Which of the following statements about effective nuclear charge for the outermost valence electron of an atom is incorrect? (i) The effective nuclear charge can be thought of as the true nuclear charge minus a screening constant due to the other electrons in the atom. (ii) Effective nuclear charge increases going left to right across a row of the periodic table. (iii) Valence electrons screen the nuclear charge more effectively than do core electrons. (iv) The effective nuclear charge shows a sudden decrease when we go from the end of one row to the beginning of the next row of the periodic table. (v) The change in effective nuclear charge going down a column of the periodic table is generally less than that going across a row of the periodic table.

Zinc in its 2+ oxidation state is an essential metal ion for life. \(\mathrm{Zn}^{2+}\) is found bound to many proteins that are involved in biological processes, but unfortunately \(\mathrm{Zn}^{2+}\) is hard to detect by common chemical methods. Therefore, scientists who are interested in studying \(\mathrm{Zn}^{2+}\)-containing proteins frequently substitute \(\mathrm{Cd}^{2+}\) for \(\mathrm{Zn}^{2+}\), since \(\mathrm{Cd}^{2+}\) is easier to detect. (a) On the basis of the properties of the elements and ions discussed in this chapter and their positions in the periodic table, describe the pros and cons of using \(\mathrm{Cd}^{2+}\) as a \(\mathrm{Zn}^{2+}\) substitute. (b) Proteins that speed up (catalyze) chemical reactions are called enzymes. Many enzymes are required for proper metabolic reactions in the body. One problem with using \(\mathrm{Cd}^{2+}\) to replace \(\mathrm{Zn}^{2+}\) in enzymes is that \(\mathrm{Cd}^{2+}\) substitution can decrease or even eliminate enzymatic activity. Can you suggest a different metal ion that might replace \(\mathrm{Zn}^{2+}\) in enzymes instead of \(\mathrm{Cd}^{2+}\) ? Justify your answer.

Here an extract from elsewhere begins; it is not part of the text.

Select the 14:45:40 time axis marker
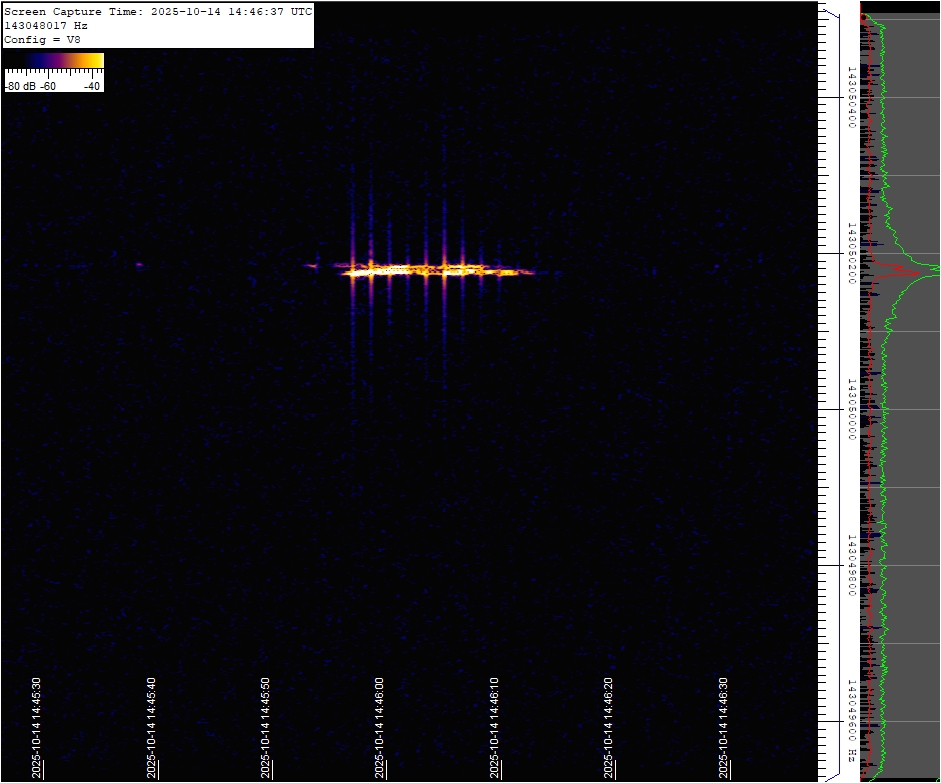pos(151,728)
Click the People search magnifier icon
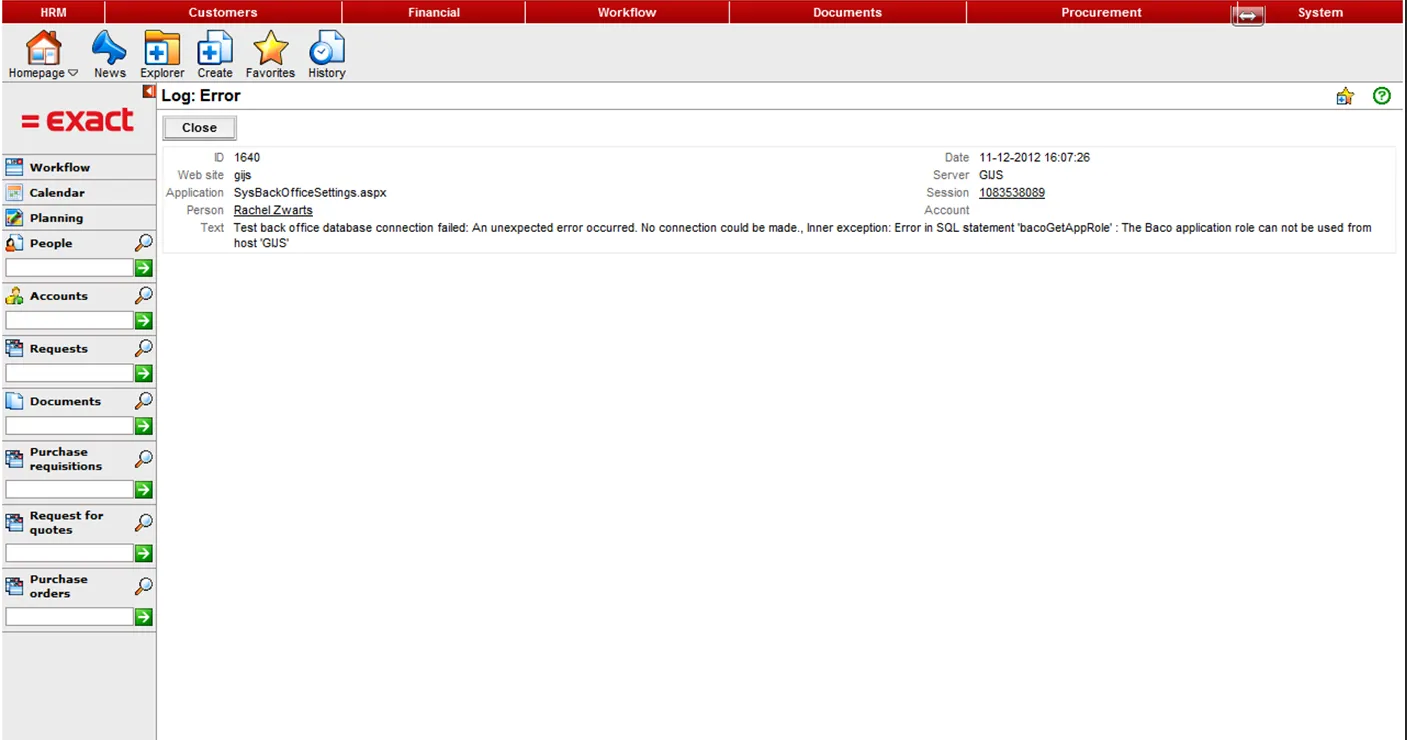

(a) The measured \(\mathrm{Bi}-\mathrm{Br}\) bond length in bismuth tribromide, \(\mathrm{BiBr}_{3}\), is \(2.63 \AA\). Based on this value and the data in Figure 7.8, predict the atomic radius of Bi. (b) Bismuth tribromide is soluble in acidic solution. It is formed by treating solid bismuth(III) oxide with aqueous hydrobromic acid. Write a balanced chemical equation for this reaction. (c) While bismuth(III) oxide is soluble in acidic solutions, it is insoluble in basic solutions such as \(\mathrm{NaOH}(a q)\). Based on these properties, is bismuth characterized as a metallic, metalloid, or nonmetallic element? (d) Treating bismuth with fluorine gas forms \(\mathrm{BiF}_{5}\). Use the electron configuration of \(\mathrm{Bi}\) to explain the formation of a compound with this formulation. (e) While it is possible to form \(\mathrm{BiF}_{5}\) in the manner just described, pentahalides of bismuth are not known for the other halogens. Explain why the pentahalide might form with fluorine but not with the other halogens. How does the behavior of bismuth relate to the fact that xenon reacts with fluorine to form compounds but not with the other halogens?

Some metal oxides, such as \(\mathrm{Sc}_{2} \mathrm{O}_{3}\), do not react with pure water, but they do react when the solution becomes either acidic or basic. Do you expect \(\mathrm{Sc}_{2} \mathrm{O}_{3}\) to react when the solution becomes acidic or when it becomes basic? Write a balanced chemical equation to support your answer.

In the chemical process called electron transfer, an electron is transferred from one atom or molecule to another. (We will talk about electron transfer extensively in Chapter 20.) A simple electron transfer reaction is $$ \mathrm{A}(g)+\mathrm{A}(g) \longrightarrow \mathrm{A}^{+}(g)+\mathrm{A}^{-}(g) $$ In terms of the ionization energy and electron affinity of atom A, what is the energy change for this reaction? For a representative nonmetal such as chlorine, is this process exothermic? For a representative metal such as sodium, is this process exothermic?